FAIRLAWN, Ohio—Continental A.G.'s ContiTech business is following through on a plan it launched last year to seek "Smart Solutions Beyond Rubber" that will bring a major investment at one of its U.S. hose plants, but result in closure of a second site.
ContiTech is spending about $12 million to expand its Mount Pleasant, Iowa, plant to manufacture polyvinyl chloride hose there, creating a North American PVC Center of Excellence, said Andreas Gerstenberger, global head of the Fairlawn-based Industrial Fluid Solutions business unit of ContiTech.
But while ContiTech brought good news to Mount Pleasant, the firm concurrently announced plans to shut down its Hannibal, Mo., factory, where it currently produces PVC hose.
The investment in Iowa will add 36,000 square feet to the Mount Pleasant footprint, bringing the size of the facility to more than 200,000 square feet, and expand its North American PVC hose capacity by more than 20 percent. He said the Mount Pleasant factory is the largest among the 25 IFC plants worldwide.
Gerstenberger said the first phase of the project will bring 40 new jobs, with production slated to start at the beginning of 2018. Further job creation will depend on the IFS business unit achieving growth in the PVC hose market.
Current employment in Mount Pleasant is a little more than 200. Published reports said the Iowa Economic Development Authority chipped in $325,000 in loans and $500,000 in tax credits and refunds toward the expansion, contingent on ContiTech adding 41 jobs.
The project follows an $8 million expansion that added 30,000 square feet to Mount Pleasant last year and included a new rubber hose line, which just came on line in April, according to Guy Enta, a vice president and head of the Americas for the IFS business unit.

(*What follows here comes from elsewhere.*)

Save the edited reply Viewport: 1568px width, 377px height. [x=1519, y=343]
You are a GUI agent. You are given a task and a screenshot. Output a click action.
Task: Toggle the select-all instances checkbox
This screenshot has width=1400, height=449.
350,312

Employees at the Hannibal plant, though, will see production end there by the end of 2017. That factory employs 52, and Gerstenberger said because the facility is just about 100 miles from Mount Pleasant workers are being offered the chance to apply for the new positions in Iowa.
Employees were informed of the decision in mid-May, and he said some already have contacted the company about the new positions.

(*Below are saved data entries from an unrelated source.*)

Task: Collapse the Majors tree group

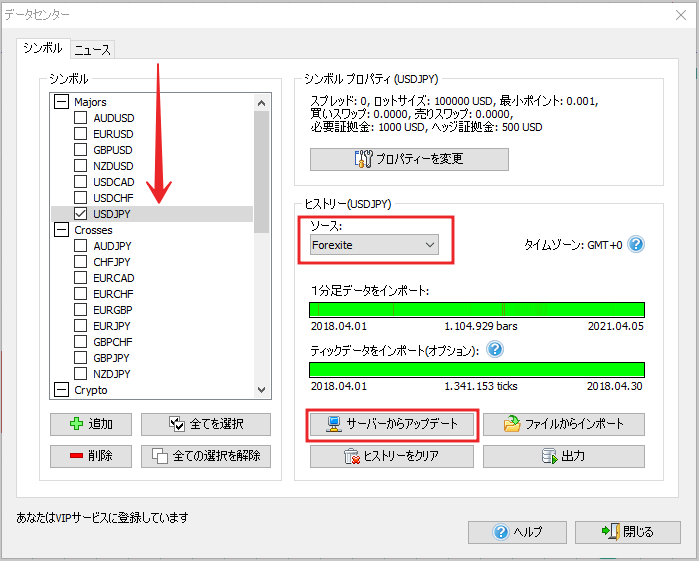Action: [x=62, y=102]
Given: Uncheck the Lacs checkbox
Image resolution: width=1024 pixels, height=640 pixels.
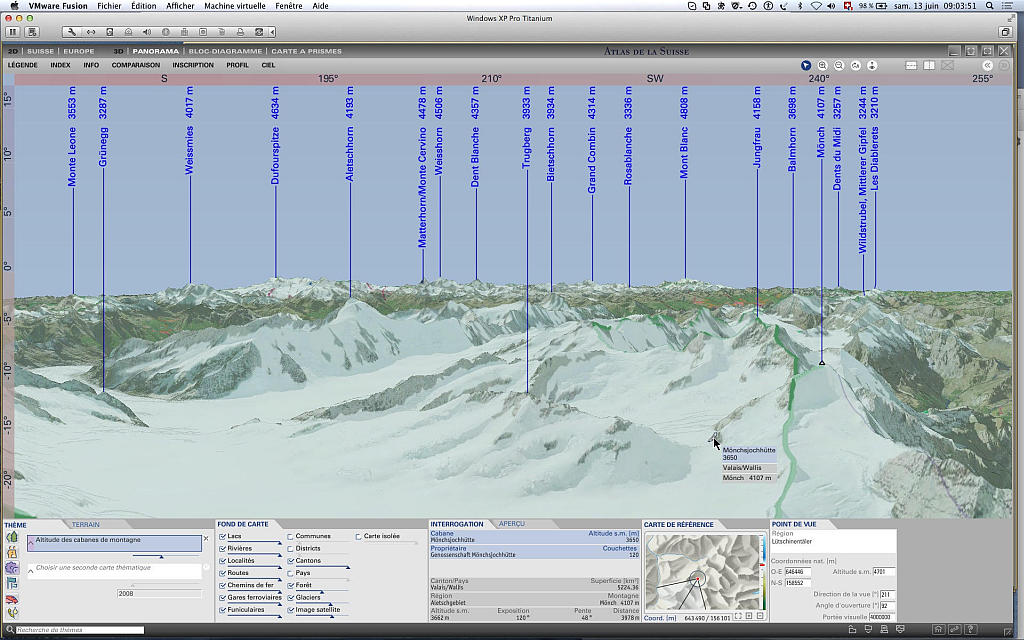Looking at the screenshot, I should (x=222, y=536).
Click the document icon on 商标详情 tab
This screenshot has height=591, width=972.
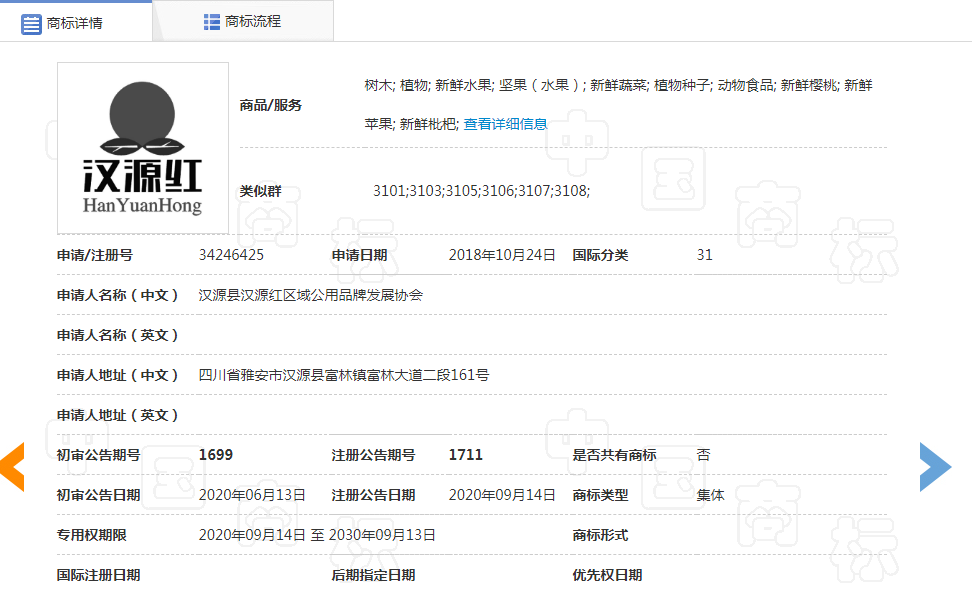pos(31,23)
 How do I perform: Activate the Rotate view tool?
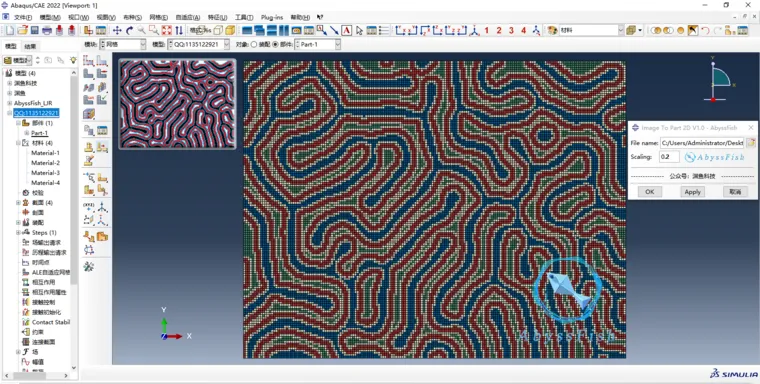coord(129,31)
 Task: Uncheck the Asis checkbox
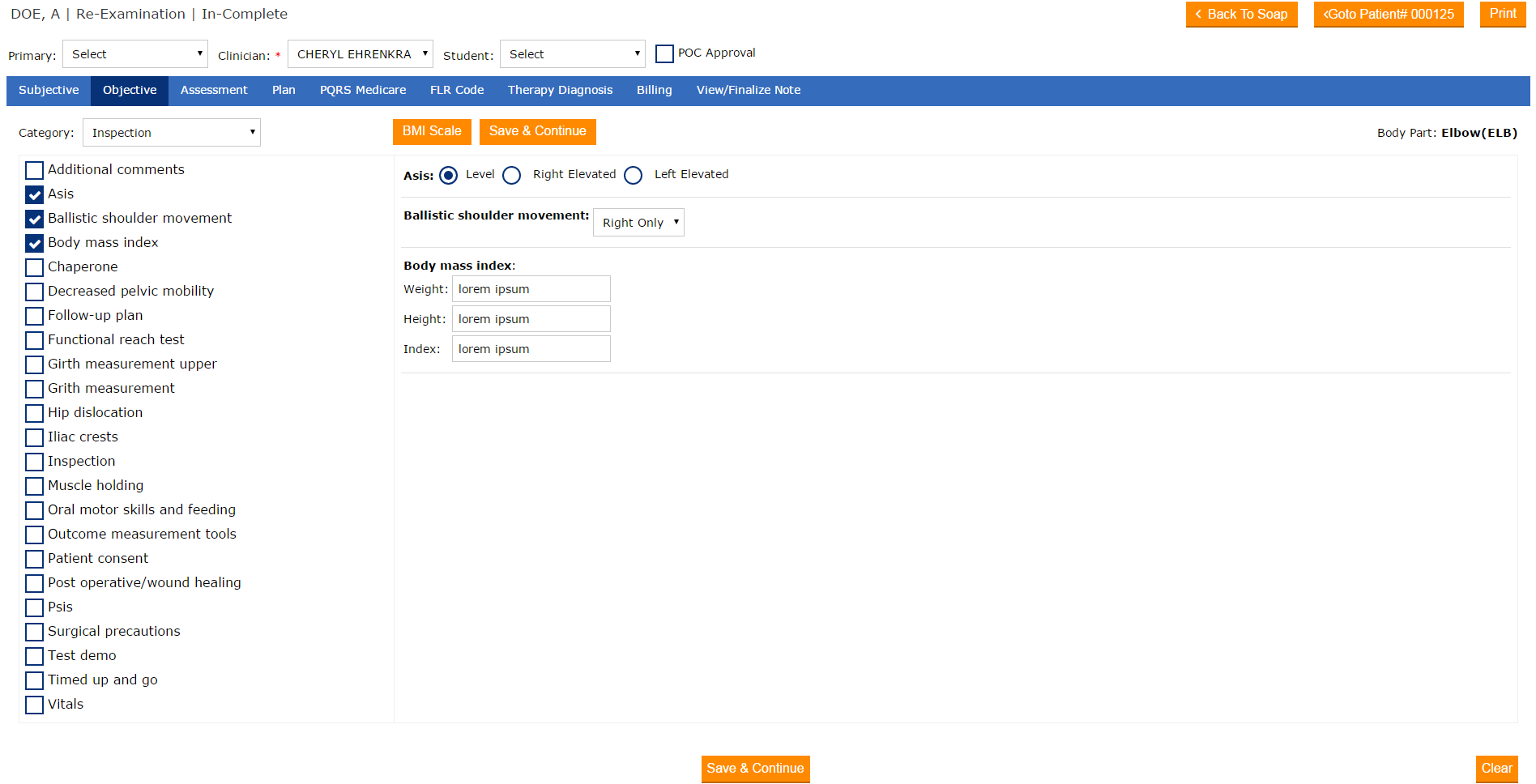tap(35, 194)
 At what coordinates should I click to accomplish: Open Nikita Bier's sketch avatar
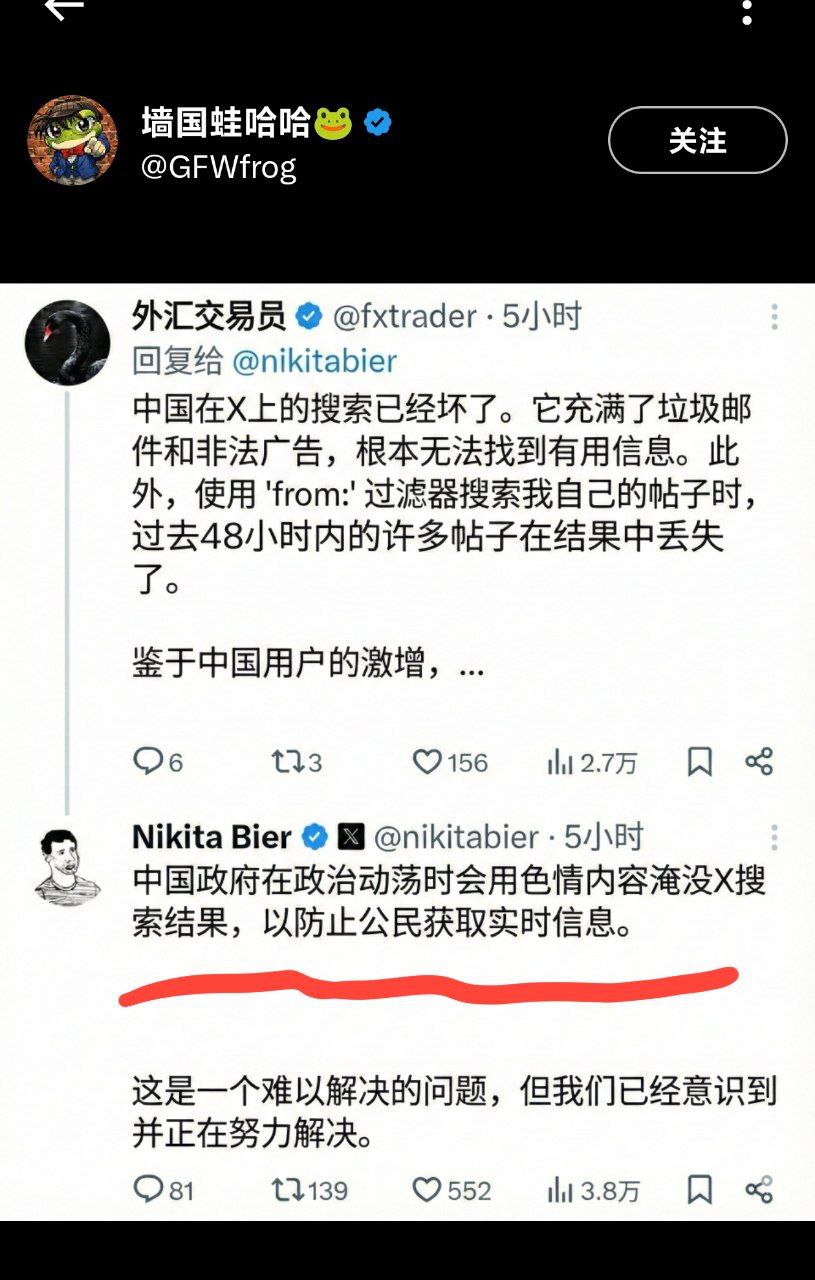tap(67, 867)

"Continental will actively support those interested in applying for a transfer to Mount Pleasant or will provide a severance package, if employees stay on until the end of production," ContiTech said in a statement.
Concentrated focus on PVC
Gerstenberger said the Hannibal facility is "relatively small," and the firm determined its future prospects in the PVC hose market would be better-suited by constructing a new area at Mount Pleasant. The official acknowledged that historically ContiTech has not been as strong in PVC hose as it needs to be.
"The expansion in Mount Pleasant allows us to drive synergies and combine technologies in both PVC and rubber hose operations under one roof," he said. "It culminates a comprehensive and strategic plan to increase our long-length and PVC hose capacity in North America by more than 20 percent. The leap in production technology gives us the bandwidth, capacity and ongoing support to better serve our customers' needs."

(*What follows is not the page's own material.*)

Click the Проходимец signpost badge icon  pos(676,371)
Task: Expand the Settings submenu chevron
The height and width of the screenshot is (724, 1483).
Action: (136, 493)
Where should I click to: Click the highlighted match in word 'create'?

Enta added that while the expansion is on the Mount Pleasant site, "this is really a plant within the plant, so to speak. The plant there now is a rubber plant. This is PVC. It's different technologies, a different material."
There will be one management team overseeing the Mount Pleasant site, but he said the rubber and PVC side each will have an operations manager, its own research and development staff, and separate product management and marketing personnel.
Gerstenberger said most of the 40 new jobs will be in production, but there will be some specialists tied to the PVC Center of Excellence.
The main applications for the PVC hose will be industrial—the rubber side does make some automotive hose—with a higher percentage aimed at construction, general purpose industry, and maintenance and repair operations, Enta added. "It will cross all industries, but with an emphasis on the construction and non-oil and gas industries."